== Segment start ==

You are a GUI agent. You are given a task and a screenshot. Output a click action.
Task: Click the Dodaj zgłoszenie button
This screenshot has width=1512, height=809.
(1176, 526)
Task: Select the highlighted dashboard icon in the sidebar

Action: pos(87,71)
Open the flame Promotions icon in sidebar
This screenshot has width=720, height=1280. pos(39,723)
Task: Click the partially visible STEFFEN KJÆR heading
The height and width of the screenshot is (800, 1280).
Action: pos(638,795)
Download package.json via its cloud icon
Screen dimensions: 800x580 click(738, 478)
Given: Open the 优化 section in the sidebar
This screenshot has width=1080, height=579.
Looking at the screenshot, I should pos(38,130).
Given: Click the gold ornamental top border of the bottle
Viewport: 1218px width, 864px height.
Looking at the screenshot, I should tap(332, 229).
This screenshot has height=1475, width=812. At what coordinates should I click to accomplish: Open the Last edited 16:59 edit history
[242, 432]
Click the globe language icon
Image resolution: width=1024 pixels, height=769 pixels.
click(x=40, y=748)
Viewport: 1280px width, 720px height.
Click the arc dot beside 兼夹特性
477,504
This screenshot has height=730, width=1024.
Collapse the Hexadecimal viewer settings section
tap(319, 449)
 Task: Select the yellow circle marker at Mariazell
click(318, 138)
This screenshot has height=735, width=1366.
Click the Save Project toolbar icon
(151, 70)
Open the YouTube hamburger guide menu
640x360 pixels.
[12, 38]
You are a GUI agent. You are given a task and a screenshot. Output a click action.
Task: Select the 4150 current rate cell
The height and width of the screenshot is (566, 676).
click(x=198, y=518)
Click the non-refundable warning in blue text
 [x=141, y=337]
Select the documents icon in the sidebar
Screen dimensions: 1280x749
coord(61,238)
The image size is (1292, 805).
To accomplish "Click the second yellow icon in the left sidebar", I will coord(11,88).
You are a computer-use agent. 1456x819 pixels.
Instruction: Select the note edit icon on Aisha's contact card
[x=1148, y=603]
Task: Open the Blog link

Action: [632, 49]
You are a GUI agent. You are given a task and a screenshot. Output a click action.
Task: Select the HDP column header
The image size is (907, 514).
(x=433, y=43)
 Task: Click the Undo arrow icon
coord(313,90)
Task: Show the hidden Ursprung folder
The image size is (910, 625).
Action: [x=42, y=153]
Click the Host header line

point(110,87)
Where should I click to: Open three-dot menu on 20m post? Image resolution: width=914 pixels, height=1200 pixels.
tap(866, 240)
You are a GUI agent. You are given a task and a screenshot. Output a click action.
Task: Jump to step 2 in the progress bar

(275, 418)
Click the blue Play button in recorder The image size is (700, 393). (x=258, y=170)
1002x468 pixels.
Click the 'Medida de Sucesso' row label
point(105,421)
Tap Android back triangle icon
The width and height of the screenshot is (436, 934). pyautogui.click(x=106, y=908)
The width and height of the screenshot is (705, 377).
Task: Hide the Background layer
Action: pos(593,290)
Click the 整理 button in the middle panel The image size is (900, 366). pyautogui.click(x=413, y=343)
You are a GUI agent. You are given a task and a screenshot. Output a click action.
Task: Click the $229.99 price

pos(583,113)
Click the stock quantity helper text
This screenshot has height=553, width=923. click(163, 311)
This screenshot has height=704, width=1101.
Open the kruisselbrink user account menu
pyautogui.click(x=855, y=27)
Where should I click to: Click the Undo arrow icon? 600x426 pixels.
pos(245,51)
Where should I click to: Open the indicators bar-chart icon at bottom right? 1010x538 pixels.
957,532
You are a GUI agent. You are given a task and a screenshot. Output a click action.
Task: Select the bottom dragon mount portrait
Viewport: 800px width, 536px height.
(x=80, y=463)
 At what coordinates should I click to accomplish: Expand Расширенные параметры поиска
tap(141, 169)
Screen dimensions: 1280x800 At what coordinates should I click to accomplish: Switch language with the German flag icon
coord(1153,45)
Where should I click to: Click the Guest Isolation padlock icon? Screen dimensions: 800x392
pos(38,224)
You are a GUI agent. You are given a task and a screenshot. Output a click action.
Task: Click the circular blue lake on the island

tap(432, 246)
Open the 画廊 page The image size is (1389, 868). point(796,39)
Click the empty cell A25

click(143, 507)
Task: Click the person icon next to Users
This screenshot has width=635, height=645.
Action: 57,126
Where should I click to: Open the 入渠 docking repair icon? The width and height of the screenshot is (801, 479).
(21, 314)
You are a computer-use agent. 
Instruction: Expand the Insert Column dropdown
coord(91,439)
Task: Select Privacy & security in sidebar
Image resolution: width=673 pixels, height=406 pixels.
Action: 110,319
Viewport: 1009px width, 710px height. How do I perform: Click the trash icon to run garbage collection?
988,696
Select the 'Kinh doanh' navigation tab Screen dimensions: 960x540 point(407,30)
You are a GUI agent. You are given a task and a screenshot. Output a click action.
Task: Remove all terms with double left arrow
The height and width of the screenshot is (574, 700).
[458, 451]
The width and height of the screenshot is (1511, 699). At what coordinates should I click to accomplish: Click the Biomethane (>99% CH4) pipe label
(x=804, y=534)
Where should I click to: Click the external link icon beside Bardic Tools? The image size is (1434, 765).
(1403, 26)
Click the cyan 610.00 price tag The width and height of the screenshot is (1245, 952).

== Segment end ==

[Problem description]: In your response, give all the records again with nothing altered.

[Written answer]:
You are a GUI agent. You are given a task and a screenshot. Output a click action.
Task: Click the Dodaj zgłoszenie button
This screenshot has width=1512, height=809.
(1176, 526)
Task: Select the highlighted dashboard icon in the sidebar

Action: pos(87,71)
Open the flame Promotions icon in sidebar
This screenshot has width=720, height=1280. pos(39,723)
Task: Click the partially visible STEFFEN KJÆR heading
The height and width of the screenshot is (800, 1280).
Action: pos(638,795)
Download package.json via its cloud icon
Screen dimensions: 800x580 click(738, 478)
Given: Open the 优化 section in the sidebar
This screenshot has width=1080, height=579.
Looking at the screenshot, I should pos(38,130).
Given: Click the gold ornamental top border of the bottle
Viewport: 1218px width, 864px height.
Looking at the screenshot, I should tap(332, 229).
This screenshot has height=1475, width=812. At what coordinates should I click to accomplish: Open the Last edited 16:59 edit history
[242, 432]
Click the globe language icon
Image resolution: width=1024 pixels, height=769 pixels.
click(x=40, y=748)
Viewport: 1280px width, 720px height.
Click the arc dot beside 兼夹特性
477,504
This screenshot has height=730, width=1024.
Collapse the Hexadecimal viewer settings section
tap(319, 449)
 Task: Select the yellow circle marker at Mariazell
click(318, 138)
This screenshot has height=735, width=1366.
Click the Save Project toolbar icon
(151, 70)
Open the YouTube hamburger guide menu
640x360 pixels.
[12, 38]
You are a GUI agent. You are given a task and a screenshot. Output a click action.
Task: Select the 4150 current rate cell
The height and width of the screenshot is (566, 676).
click(x=198, y=518)
Click the non-refundable warning in blue text
 [x=141, y=337]
Select the documents icon in the sidebar
Screen dimensions: 1280x749
coord(61,238)
The image size is (1292, 805).
To accomplish "Click the second yellow icon in the left sidebar", I will coord(11,88).
You are a computer-use agent. 1456x819 pixels.
Instruction: Select the note edit icon on Aisha's contact card
[x=1148, y=603]
Task: Open the Blog link

Action: [632, 49]
You are a GUI agent. You are given a task and a screenshot. Output a click action.
Task: Select the HDP column header
The image size is (907, 514).
(x=433, y=43)
 Task: Click the Undo arrow icon
coord(313,90)
Task: Show the hidden Ursprung folder
The image size is (910, 625).
Action: [x=42, y=153]
Click the Host header line

point(110,87)
Where should I click to: Open three-dot menu on 20m post? Image resolution: width=914 pixels, height=1200 pixels.
tap(866, 240)
You are a GUI agent. You are given a task and a screenshot. Output a click action.
Task: Jump to step 2 in the progress bar

(275, 418)
Click the blue Play button in recorder The image size is (700, 393). (x=258, y=170)
1002x468 pixels.
Click the 'Medida de Sucesso' row label
point(105,421)
Tap Android back triangle icon
The width and height of the screenshot is (436, 934). pyautogui.click(x=106, y=908)
The width and height of the screenshot is (705, 377).
Task: Hide the Background layer
Action: pos(593,290)
Click the 整理 button in the middle panel The image size is (900, 366). pyautogui.click(x=413, y=343)
You are a GUI agent. You are given a task and a screenshot. Output a click action.
Task: Click the $229.99 price

pos(583,113)
Click the stock quantity helper text
This screenshot has height=553, width=923. click(163, 311)
This screenshot has height=704, width=1101.
Open the kruisselbrink user account menu
pyautogui.click(x=855, y=27)
Where should I click to: Click the Undo arrow icon? 600x426 pixels.
pos(245,51)
Where should I click to: Open the indicators bar-chart icon at bottom right? 1010x538 pixels.
957,532
You are a GUI agent. You are given a task and a screenshot. Output a click action.
Task: Select the bottom dragon mount portrait
Viewport: 800px width, 536px height.
(x=80, y=463)
 At what coordinates should I click to accomplish: Expand Расширенные параметры поиска
tap(141, 169)
Screen dimensions: 1280x800 At what coordinates should I click to accomplish: Switch language with the German flag icon
coord(1153,45)
Where should I click to: Click the Guest Isolation padlock icon? Screen dimensions: 800x392
pos(38,224)
You are a GUI agent. You are given a task and a screenshot. Output a click action.
Task: Click the circular blue lake on the island

tap(432, 246)
Open the 画廊 page The image size is (1389, 868). point(796,39)
Click the empty cell A25

click(143, 507)
Task: Click the person icon next to Users
This screenshot has width=635, height=645.
Action: 57,126
Where should I click to: Open the 入渠 docking repair icon? The width and height of the screenshot is (801, 479).
(21, 314)
You are a computer-use agent. 
Instruction: Expand the Insert Column dropdown
coord(91,439)
Task: Select Privacy & security in sidebar
Image resolution: width=673 pixels, height=406 pixels.
Action: 110,319
Viewport: 1009px width, 710px height. How do I perform: Click the trash icon to run garbage collection?
988,696
Select the 'Kinh doanh' navigation tab Screen dimensions: 960x540 point(407,30)
You are a GUI agent. You are given a task and a screenshot. Output a click action.
Task: Remove all terms with double left arrow
The height and width of the screenshot is (574, 700).
[458, 451]
The width and height of the screenshot is (1511, 699). At what coordinates should I click to accomplish: Click the Biomethane (>99% CH4) pipe label
(x=804, y=534)
Where should I click to: Click the external link icon beside Bardic Tools? The image size is (1434, 765).
(1403, 26)
Click the cyan 610.00 price tag The width and height of the screenshot is (1245, 952).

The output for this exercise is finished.